Boston is getting a new Detroit-style pizzeria

Descendant Detroit Style Pizza, a Toronto-based company with two locations there, is opening up a third shop inside the Prudential Center, Boston Restaurant Talk reports. It’ll be the first U.S. location for the pizza shop, which bills itself as Canada’s first Detroit-style pizzeria, and is yet another addition to Boston’s burgeoning Detroit-style pizza scene, which includes stalwarts like the five-year-old Avenue Kitchen & Bar in Somerville and newer additions like Detroit Pizza Co. in Brighton.
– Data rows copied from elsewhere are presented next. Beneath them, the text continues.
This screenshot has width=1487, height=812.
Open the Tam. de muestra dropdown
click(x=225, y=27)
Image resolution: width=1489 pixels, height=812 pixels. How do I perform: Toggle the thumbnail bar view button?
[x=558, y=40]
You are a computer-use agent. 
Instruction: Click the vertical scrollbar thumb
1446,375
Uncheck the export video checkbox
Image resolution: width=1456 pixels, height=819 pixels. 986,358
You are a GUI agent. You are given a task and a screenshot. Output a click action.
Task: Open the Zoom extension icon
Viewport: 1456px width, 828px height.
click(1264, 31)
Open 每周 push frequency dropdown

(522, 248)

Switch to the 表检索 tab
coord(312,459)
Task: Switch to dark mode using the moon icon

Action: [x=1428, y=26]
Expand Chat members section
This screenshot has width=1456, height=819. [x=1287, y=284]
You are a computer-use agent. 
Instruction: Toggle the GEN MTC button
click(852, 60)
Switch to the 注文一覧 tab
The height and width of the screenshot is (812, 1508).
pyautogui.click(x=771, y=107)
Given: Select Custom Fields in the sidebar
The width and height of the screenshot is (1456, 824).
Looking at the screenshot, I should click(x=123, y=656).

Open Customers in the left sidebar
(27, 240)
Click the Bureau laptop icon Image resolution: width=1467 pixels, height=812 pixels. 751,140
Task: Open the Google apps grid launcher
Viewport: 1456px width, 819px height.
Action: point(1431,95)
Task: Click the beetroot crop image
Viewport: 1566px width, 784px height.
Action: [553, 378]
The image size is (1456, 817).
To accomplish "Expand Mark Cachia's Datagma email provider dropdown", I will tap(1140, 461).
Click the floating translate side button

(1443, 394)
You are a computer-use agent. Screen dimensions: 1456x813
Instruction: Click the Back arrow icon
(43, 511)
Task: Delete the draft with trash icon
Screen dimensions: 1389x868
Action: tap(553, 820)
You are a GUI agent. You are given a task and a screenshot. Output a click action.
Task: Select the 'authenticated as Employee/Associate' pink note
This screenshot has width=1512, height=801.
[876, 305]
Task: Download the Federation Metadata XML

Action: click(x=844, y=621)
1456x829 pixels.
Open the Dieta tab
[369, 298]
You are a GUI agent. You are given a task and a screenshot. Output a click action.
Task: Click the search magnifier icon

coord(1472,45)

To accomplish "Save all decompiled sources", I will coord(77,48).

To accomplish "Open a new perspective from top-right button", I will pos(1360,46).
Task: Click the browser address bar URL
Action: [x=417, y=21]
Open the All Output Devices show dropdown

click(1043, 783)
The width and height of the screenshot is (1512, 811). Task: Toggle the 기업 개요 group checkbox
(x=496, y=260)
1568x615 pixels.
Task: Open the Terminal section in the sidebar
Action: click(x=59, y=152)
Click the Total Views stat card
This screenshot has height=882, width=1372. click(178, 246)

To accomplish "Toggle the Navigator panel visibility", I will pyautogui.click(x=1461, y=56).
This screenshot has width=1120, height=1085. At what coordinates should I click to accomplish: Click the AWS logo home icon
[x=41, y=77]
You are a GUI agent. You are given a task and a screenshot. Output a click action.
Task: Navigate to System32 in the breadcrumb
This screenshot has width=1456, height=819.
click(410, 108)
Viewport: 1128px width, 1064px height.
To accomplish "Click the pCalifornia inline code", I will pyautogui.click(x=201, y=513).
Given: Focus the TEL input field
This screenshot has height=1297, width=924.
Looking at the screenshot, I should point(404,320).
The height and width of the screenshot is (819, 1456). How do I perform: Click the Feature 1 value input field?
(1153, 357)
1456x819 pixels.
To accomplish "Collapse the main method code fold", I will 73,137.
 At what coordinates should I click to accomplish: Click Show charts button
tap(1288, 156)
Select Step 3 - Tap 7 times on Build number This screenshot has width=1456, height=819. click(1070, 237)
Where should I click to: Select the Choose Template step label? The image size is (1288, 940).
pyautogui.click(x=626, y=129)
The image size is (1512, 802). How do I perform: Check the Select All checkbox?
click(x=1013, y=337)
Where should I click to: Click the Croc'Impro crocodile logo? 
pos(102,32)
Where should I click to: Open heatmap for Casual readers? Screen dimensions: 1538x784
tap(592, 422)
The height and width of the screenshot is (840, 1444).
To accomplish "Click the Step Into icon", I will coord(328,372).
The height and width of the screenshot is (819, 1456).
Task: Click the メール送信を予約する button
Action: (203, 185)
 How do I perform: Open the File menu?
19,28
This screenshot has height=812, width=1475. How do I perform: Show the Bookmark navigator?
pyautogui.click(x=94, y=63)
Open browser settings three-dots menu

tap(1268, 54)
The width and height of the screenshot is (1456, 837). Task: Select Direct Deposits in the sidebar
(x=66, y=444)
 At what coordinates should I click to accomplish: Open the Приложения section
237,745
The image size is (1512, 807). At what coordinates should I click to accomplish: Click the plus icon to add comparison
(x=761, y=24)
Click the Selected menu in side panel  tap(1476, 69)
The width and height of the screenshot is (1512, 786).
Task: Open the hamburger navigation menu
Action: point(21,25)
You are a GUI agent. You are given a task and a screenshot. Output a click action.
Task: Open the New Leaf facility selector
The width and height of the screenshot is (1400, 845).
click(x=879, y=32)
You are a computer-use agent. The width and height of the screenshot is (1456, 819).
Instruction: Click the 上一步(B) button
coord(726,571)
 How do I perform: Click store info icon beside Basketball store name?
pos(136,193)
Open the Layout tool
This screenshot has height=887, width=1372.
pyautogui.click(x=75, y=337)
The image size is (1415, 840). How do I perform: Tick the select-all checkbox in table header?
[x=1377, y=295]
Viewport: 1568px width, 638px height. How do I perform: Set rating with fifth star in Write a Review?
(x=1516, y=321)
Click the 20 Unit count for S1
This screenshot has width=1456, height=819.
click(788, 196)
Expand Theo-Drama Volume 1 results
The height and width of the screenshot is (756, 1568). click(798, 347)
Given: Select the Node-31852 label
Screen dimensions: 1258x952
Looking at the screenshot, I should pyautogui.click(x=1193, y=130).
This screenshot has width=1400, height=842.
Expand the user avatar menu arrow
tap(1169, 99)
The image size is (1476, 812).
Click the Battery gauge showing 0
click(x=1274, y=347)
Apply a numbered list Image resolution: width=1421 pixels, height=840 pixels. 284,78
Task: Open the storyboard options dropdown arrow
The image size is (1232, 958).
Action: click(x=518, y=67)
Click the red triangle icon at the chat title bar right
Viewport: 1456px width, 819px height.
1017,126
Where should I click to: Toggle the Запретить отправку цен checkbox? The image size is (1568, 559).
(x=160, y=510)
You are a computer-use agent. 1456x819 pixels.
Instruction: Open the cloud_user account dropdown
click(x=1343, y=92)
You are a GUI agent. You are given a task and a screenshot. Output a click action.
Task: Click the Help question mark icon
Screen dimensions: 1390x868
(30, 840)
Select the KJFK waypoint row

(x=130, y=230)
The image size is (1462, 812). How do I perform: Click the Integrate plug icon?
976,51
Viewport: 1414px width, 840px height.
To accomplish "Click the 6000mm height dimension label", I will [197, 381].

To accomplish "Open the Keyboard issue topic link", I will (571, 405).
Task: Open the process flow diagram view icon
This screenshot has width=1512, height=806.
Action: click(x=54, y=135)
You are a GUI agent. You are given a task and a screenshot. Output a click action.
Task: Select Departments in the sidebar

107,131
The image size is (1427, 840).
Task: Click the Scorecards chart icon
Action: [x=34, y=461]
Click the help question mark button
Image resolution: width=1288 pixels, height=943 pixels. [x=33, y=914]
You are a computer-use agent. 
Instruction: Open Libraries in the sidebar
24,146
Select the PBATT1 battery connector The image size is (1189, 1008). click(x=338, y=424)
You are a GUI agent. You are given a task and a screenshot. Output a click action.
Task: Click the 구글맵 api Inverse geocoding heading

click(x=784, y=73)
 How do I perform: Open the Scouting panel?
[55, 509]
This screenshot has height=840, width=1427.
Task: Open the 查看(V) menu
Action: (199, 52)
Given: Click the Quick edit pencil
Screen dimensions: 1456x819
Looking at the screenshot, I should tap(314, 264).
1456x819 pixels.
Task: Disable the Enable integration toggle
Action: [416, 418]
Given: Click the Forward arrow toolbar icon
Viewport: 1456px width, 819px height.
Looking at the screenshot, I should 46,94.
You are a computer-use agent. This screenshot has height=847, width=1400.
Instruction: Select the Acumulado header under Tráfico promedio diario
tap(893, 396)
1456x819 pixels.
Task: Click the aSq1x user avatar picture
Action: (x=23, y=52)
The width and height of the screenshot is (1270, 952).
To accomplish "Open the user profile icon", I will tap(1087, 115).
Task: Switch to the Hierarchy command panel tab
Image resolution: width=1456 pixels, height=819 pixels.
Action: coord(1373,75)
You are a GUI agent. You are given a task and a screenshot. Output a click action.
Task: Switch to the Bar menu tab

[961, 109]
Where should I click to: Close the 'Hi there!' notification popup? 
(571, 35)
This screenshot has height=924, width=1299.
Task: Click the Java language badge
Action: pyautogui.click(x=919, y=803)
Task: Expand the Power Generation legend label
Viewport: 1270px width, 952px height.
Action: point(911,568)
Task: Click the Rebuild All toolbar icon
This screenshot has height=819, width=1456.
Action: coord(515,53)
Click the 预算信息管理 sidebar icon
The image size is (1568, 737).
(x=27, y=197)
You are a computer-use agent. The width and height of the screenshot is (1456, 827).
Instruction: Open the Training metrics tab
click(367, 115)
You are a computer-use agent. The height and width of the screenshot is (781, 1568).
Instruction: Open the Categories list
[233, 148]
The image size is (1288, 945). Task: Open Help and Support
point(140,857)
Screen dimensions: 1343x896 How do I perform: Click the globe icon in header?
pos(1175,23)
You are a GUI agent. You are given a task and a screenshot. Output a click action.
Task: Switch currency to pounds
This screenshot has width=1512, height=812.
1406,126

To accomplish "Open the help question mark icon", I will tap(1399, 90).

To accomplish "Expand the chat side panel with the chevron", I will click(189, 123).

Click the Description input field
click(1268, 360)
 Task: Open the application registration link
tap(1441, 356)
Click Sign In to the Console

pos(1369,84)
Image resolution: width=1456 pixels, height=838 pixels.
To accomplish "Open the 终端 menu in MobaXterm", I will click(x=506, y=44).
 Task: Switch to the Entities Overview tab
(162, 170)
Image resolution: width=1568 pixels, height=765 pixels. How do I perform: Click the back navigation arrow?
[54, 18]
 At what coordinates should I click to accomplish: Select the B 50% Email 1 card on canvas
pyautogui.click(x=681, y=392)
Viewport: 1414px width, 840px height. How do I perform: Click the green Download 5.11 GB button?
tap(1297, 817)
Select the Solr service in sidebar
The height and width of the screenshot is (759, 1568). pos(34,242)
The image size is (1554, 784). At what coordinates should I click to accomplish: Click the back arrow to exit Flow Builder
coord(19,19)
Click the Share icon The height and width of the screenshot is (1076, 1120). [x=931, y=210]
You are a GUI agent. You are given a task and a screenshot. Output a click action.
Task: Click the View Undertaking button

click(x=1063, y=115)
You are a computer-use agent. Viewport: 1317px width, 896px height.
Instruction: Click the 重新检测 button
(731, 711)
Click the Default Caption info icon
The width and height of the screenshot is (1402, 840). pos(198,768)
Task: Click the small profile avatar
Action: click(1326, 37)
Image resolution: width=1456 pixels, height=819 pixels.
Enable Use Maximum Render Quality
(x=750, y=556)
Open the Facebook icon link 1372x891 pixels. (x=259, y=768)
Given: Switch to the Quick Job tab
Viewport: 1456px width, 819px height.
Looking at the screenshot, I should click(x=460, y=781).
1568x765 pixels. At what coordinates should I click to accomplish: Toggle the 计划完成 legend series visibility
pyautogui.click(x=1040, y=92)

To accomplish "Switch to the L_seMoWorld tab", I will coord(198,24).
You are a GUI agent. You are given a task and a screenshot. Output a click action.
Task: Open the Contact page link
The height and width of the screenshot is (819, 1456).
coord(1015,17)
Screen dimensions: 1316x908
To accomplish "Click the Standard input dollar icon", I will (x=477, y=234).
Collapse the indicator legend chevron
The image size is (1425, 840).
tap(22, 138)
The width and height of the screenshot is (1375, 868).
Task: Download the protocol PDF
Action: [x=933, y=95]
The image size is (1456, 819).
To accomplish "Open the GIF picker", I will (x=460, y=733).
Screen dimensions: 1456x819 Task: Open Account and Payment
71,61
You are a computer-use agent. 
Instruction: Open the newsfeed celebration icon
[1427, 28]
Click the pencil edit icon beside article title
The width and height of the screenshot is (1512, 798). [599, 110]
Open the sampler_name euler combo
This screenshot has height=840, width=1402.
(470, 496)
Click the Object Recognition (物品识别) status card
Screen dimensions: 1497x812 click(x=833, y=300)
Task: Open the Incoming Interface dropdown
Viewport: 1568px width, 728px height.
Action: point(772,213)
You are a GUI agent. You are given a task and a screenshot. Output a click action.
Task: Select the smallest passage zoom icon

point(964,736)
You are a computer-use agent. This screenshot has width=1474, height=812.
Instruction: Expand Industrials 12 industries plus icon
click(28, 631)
A tiny Cape Cod restaurant steps into the spotlight at Raffles

Luxurious Portuguese restaurant Amar, located inside high-end Boston hotel Raffles, is hosting a one-night-only collaboration dinner with Cape Cod tasting menu spot Clean Slate Eatery this month. Amar chef George Mendes and Clean Slate Eatery chef Jason Montigel are putting together a six-course dinner with dishes such as local oysters with a lemon-horseradish granita, bay scallops with Eastham turnips, winter squash, country ham croquettes, and Satsuma citrus, and a quail roulade with quince-vanilla puree, Périgord black truffles, and maitake mushrooms. The event takes place on Wednesday, January 22. Tickets are $175 per person; reservations can be made here.